The Latest: Pro-marijuana group criticizes retail pot veto
Nov. 03, 2017
PORTLAND, Maine (AP) — The Latest on Gov. Paul LePage's veto of a marijuana sales bill (all times local):
The Maine Marijuana Project is calling on lawmakers to override Republican Gov. Paul LePage's veto of a bill to regulate the sale of marijuana, likely in 2019.
LePage on Friday cited several concerns including how the Trump administration is going to treat the federal-state conflict in law.
David Boyer of the Maine Marijuana Project said the veto means marijuana will continue to be sold on an unregulated, black market unless two-thirds of lawmakers in both chambers vote to override the veto.
Meanwhile, Smart Approaches to Marijuana praised the governor for vetoing the "flawed bill." Chairman Scott Gagnon cited "gaping holes with respect to youth access and public safety."
Republican Sen. Roger Katz said the governor's criticism was too late. He said the governor should've been involved in the bi-partisan process.
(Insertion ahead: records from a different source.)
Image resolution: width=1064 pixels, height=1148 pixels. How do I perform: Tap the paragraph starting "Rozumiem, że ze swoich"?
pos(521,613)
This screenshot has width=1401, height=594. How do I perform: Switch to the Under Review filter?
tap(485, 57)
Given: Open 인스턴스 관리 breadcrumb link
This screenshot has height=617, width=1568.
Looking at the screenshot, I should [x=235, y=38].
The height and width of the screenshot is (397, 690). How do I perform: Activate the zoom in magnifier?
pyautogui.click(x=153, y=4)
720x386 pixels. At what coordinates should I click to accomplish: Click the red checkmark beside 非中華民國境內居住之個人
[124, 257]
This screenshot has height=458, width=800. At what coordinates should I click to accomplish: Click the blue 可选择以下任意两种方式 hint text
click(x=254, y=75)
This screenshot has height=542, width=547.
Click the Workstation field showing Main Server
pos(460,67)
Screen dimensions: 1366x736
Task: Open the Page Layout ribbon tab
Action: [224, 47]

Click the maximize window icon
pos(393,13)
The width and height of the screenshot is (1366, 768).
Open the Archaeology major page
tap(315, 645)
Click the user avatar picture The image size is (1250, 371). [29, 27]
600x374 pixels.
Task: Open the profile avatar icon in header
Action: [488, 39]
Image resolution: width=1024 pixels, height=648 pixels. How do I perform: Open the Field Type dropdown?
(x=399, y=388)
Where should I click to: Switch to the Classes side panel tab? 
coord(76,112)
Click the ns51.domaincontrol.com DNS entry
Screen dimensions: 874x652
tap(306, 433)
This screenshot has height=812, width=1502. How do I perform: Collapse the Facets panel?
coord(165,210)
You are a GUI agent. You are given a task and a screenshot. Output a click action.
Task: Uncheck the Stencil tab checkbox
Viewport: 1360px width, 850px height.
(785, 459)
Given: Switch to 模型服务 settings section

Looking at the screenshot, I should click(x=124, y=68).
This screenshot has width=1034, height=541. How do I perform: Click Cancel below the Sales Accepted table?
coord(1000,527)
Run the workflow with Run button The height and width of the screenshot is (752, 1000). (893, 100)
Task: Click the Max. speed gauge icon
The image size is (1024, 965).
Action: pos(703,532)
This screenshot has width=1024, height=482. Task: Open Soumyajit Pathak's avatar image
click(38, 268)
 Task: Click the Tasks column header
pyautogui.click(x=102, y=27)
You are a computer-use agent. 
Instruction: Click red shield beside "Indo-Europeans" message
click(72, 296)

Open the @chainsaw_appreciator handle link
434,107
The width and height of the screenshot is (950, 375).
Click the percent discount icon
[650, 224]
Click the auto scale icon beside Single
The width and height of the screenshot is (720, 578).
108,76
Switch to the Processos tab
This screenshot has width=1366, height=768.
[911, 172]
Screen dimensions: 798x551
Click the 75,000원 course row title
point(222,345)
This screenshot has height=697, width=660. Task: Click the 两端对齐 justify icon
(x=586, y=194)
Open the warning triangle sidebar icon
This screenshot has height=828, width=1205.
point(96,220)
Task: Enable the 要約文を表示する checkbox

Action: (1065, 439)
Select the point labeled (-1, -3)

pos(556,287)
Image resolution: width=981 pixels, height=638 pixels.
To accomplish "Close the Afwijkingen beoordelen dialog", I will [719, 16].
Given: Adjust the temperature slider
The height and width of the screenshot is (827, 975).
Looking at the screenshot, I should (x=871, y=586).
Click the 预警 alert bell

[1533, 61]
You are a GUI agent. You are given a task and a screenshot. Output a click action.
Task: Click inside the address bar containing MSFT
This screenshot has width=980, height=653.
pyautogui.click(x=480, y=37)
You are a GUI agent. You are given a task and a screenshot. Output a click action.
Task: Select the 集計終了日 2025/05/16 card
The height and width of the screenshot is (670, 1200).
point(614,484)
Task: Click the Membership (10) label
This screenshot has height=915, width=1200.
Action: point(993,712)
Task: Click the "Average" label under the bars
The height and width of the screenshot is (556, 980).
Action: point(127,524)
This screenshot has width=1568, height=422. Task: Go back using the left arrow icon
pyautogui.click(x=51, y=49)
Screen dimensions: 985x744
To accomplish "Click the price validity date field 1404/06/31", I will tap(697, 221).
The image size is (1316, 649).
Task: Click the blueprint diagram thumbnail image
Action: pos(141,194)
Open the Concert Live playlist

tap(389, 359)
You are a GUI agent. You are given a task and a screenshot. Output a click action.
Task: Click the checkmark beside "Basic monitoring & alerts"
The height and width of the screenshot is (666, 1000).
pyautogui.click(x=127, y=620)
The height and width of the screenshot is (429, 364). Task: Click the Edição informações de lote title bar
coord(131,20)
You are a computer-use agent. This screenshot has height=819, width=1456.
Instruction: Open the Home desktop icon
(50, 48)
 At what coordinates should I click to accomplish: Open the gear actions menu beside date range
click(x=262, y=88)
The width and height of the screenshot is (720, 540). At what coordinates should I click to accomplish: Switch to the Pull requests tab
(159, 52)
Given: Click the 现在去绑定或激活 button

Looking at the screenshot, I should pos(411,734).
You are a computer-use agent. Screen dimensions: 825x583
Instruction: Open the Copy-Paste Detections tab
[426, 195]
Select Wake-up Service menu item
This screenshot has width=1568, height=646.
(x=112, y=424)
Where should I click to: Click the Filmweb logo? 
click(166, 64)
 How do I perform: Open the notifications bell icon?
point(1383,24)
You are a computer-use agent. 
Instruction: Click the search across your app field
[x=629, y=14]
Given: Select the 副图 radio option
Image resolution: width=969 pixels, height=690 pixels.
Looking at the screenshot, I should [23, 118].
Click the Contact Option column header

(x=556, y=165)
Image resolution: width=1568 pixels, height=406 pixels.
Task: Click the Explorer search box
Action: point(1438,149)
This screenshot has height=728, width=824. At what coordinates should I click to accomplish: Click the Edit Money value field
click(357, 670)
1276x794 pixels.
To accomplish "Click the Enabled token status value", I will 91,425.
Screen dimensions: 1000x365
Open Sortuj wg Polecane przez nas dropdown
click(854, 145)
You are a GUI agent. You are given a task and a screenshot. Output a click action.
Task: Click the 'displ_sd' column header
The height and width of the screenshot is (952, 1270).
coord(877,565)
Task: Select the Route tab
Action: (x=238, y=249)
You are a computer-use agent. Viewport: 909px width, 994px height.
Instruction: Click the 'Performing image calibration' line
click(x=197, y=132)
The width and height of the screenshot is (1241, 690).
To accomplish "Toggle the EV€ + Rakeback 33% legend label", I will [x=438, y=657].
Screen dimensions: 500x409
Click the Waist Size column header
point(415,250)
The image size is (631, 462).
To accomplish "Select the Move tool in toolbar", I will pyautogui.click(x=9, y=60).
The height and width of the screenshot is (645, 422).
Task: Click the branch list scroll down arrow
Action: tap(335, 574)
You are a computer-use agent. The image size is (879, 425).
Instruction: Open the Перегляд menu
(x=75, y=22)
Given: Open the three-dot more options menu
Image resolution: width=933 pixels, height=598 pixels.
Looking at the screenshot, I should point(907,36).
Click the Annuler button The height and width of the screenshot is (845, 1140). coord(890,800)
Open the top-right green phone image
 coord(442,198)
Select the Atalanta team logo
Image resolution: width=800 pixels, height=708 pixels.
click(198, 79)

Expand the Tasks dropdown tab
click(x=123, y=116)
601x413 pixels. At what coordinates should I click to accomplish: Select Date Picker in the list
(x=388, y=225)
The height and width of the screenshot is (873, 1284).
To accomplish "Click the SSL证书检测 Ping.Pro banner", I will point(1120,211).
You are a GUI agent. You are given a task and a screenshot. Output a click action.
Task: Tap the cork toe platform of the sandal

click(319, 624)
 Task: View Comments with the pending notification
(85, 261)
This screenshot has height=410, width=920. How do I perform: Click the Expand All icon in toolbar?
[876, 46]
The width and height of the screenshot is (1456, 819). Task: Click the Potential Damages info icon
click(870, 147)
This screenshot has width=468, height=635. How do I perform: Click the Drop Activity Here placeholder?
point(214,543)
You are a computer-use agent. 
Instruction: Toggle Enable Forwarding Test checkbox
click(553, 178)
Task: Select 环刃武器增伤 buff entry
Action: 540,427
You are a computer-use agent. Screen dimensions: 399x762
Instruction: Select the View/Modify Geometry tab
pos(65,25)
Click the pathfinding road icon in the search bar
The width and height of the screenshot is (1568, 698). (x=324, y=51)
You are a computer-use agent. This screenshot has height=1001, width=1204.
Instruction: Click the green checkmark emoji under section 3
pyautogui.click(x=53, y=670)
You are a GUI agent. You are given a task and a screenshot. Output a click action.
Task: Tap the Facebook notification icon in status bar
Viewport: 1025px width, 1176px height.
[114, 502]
Maine Gov. Paul LePage has vetoed a bill to regulate retail sales of marijuana.
The Republican governor says in a veto letter that he's concerned the bill conflicts with federal law. He also says it doesn't address compatibility with the medical marijuana program in the state.
Friday was the last day for LePage to veto bills to regulate the retail sale of marijuana. It's also the last day to veto a bill to delay implementation of ranked-choice voting.
The bill that sets rules and taxes on marijuana passed with a two-thirds majority in the Senate, but not in the House.
A two-thirds vote is necessary to override the veto. The legislature will return on Monday to consider the veto.
The Maine Legislature is set to return Monday to deal with any vetoes by Republican Gov. Paul LePage. The question now is whether there will be any vetoes.
Friday was the last day for LePage to veto bills to regulate the retail sale of marijuana and to delay implementation of ranked-choice voting.
Observers say it's unlikely he'll sign the marijuana bill into law because he has called it a gateway drug, but he said in 2014 that the choice should be left up to voters. Other options are vetoing it, or letting it become law without his signature.
The bill that sets rules and taxes on marijuana passed with a two-thirds majority in the Senate, but not in the House. A two-thirds vote is necessary to override the veto.